Reproducible burden position
| Burden axis | value | grade |
|---|---|---|
| Onset earliness (O) | 0.5500 | [L] |
| Progression (P) | 0.5000 | [L] |
| Symptom severity (S) | 0.5000 | [H] |
| Mortality (M) | — | [O] |
| Disability (D) | — | [O] |
Of the five axes, 3 are scored (the rankability cut is ≥ 3 of 5); the pre-treatment composite is the renormalised mean over the scored axes, raw_burden = 0.5167. The registry-grade [L] axes here are onset and progression (onset from the Orphanet AverageAgeOfOnset register / HPO). Severity remains an [H] inference from the cited clinical definition.
Because those axes carry [H] inferences, this position is a provisional [H] prioritisation device, not a registry-locked ranking.
The natural-history registry passes have been run against Orphanet/Orphadata (CC BY 4.0, R6) and the openly published GBD 2013 disability-weights table (Salomon et al., CC BY, R7). R6 lifts onset to registry-grade [L] across most of the cohort (earliest AverageAgeOfOnset category, entity-anchored per ORPHAcode, Exact OMIM↔ORPHA only); R7 lifts disability to [L] where one dominant untreated sequela maps to a named GBD health state (published disability weight binned by declared cut-points), and independently corroborates a mortality axis from PMC survival literature where a quantitative disease-typical figure exists. Severity now lifts to registry [L] for the one disease whose dominant sequela carries a cited HPO Severity-modifier annotation (the HP:0012824 subtree, R8); for the rest the open HPO severity annotations are feature-level (using one feature as the disease tier would be a category error), so severity stays [H]/[O] with the obstacle named. Progression lifts to registry [L] where a cited PMC open-access source states a disease-level magnitude for the dominant untreated sequela and the frozen R3 tier function derives the tier from that verbatim sentence (R9, curated dominant-sequela join, non-spectrum); for the rest progression stays [H]/[O]. The OMIM clinical synopsis (the disease-level alternative) is API-key-gated and the key is unobtainable for an individual researcher — that path is removed, not guessed.

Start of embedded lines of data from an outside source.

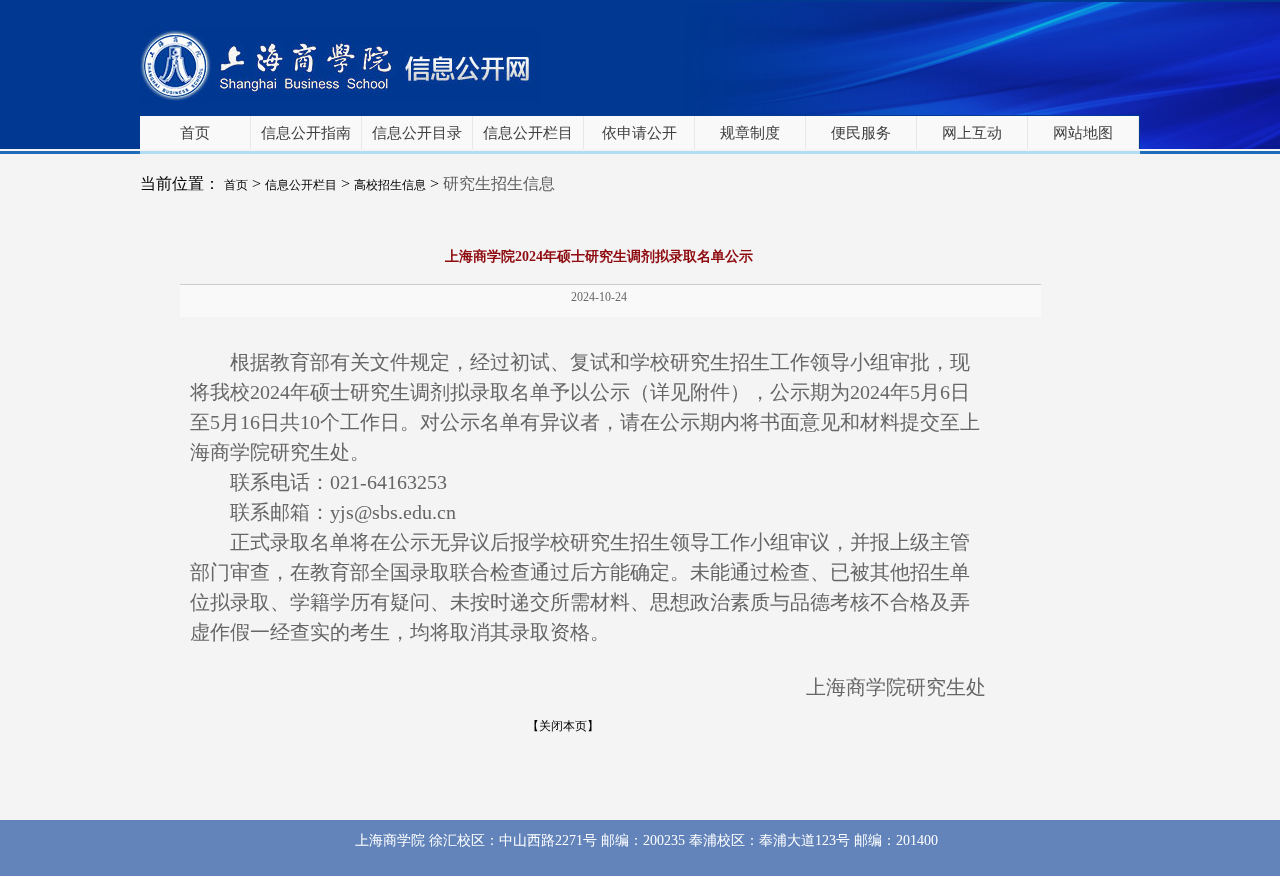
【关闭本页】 (563, 726)
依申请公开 (639, 133)
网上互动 (972, 133)
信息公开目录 (417, 133)
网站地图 (1083, 133)
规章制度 (750, 133)
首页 (195, 133)
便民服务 (861, 133)
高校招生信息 (390, 185)
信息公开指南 (306, 133)
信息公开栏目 (528, 133)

Established treatment and residual burden
The established disease-directed approach is vasopressin V2-receptor antagonist (tolvaptan) in rapid progressors, with supportive renal care and renal replacement. Mechanistically: tolvaptan lowers cyst-driving intracellular cAMP, slowing cyst growth [L].

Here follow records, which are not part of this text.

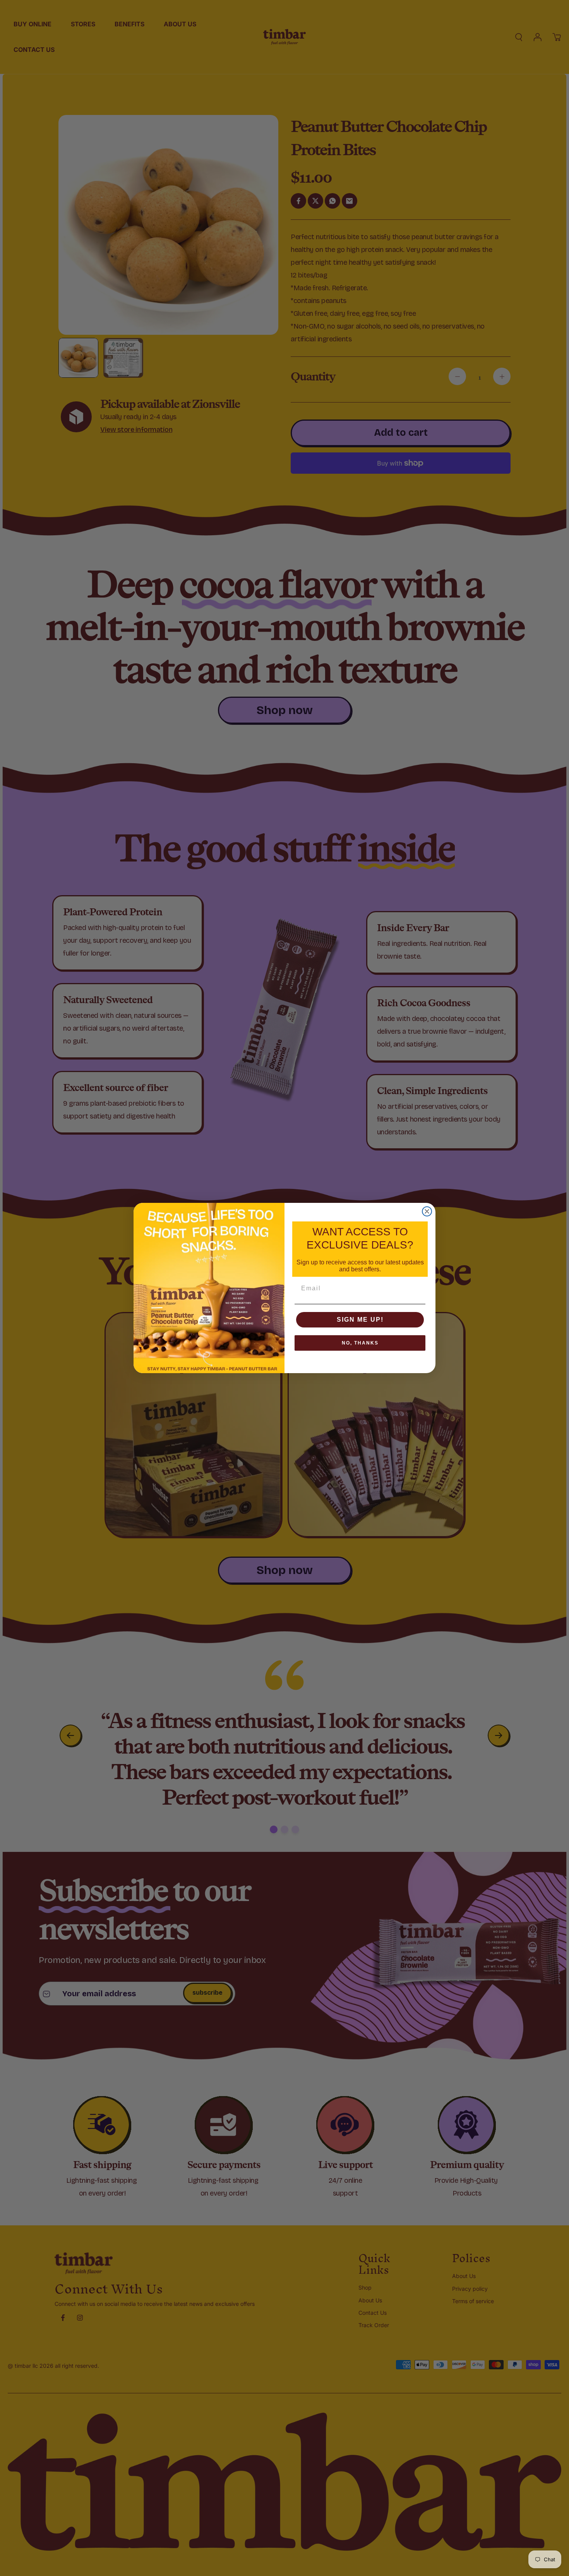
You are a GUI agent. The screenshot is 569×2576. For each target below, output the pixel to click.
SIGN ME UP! (360, 1319)
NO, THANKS (360, 1343)
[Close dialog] (427, 1211)
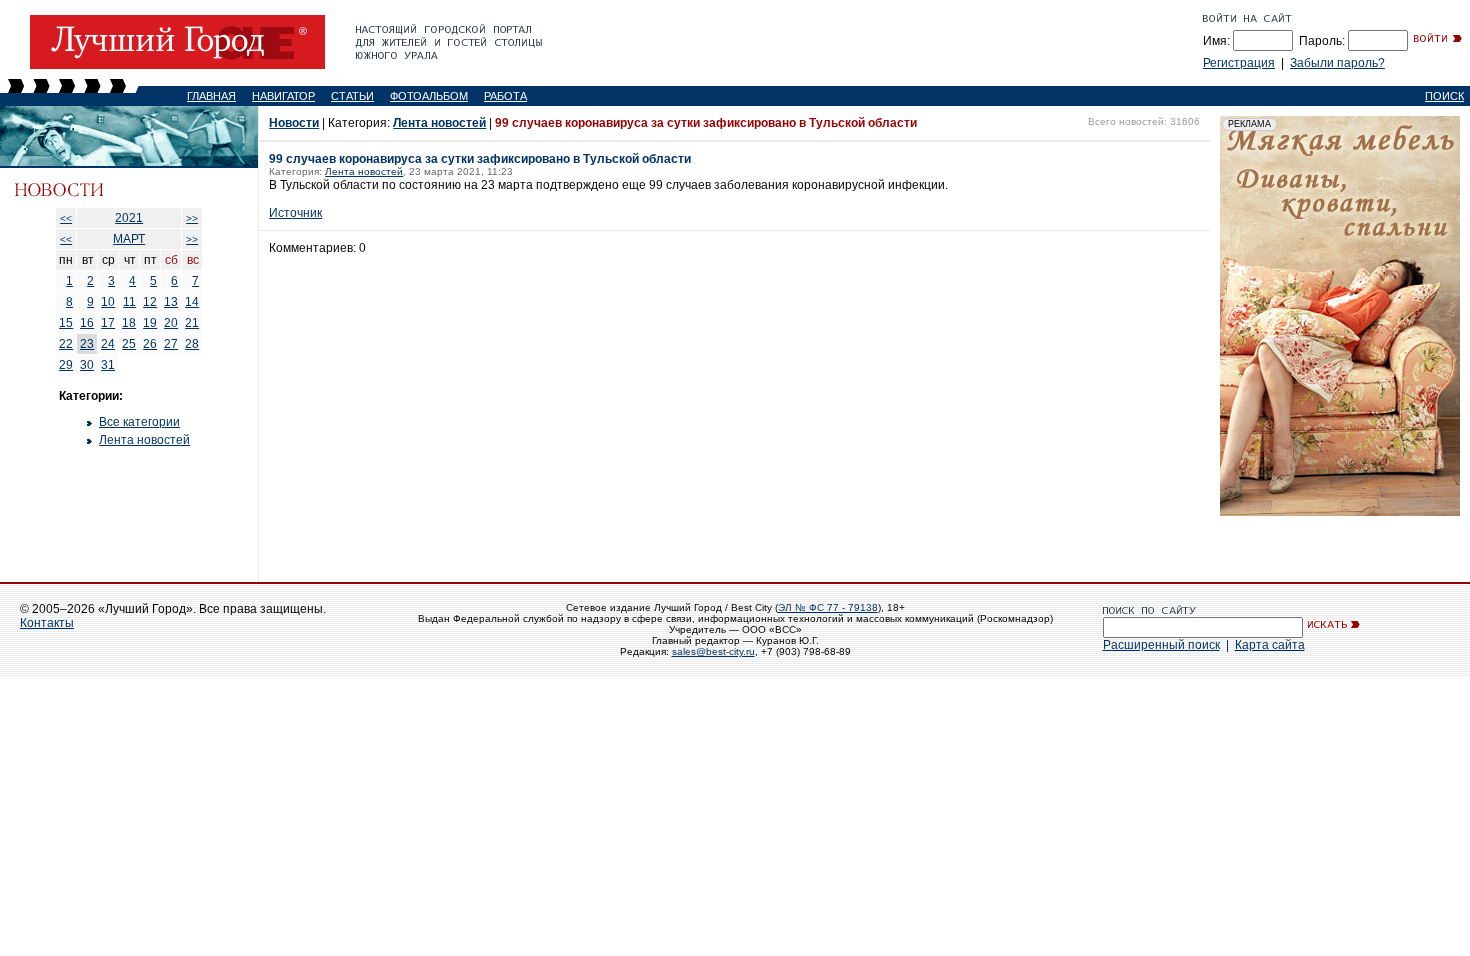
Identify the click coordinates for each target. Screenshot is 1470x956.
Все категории (139, 422)
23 (87, 344)
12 (150, 302)
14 (192, 302)
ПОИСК (1444, 96)
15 (66, 323)
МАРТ (129, 239)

Its effect on natural history is classified disease-modifying (partial), mapping to an efficacy offset e = 0.3000 and a residual factor R_treat = 0.7000. Applied to the pre-treatment proxy this gives the residual burden score 0.3617, moving the disease from raw rank 23 to residual rank 11 (shift 12).
Evidence tier: accession-dated to the GeneReviews NBK1246 Management section [L] (initial posting January 10, 2002; last revision September 29, 2022; retrieved 2026-06-18; corroborating term(s): “vasopressin, antagonist, tolvaptan, rapid”). The natural-history axis grades remain a mix of [L] (GeneReviews-corroborated) and [H] (definition-only), so the burden order is still provisional.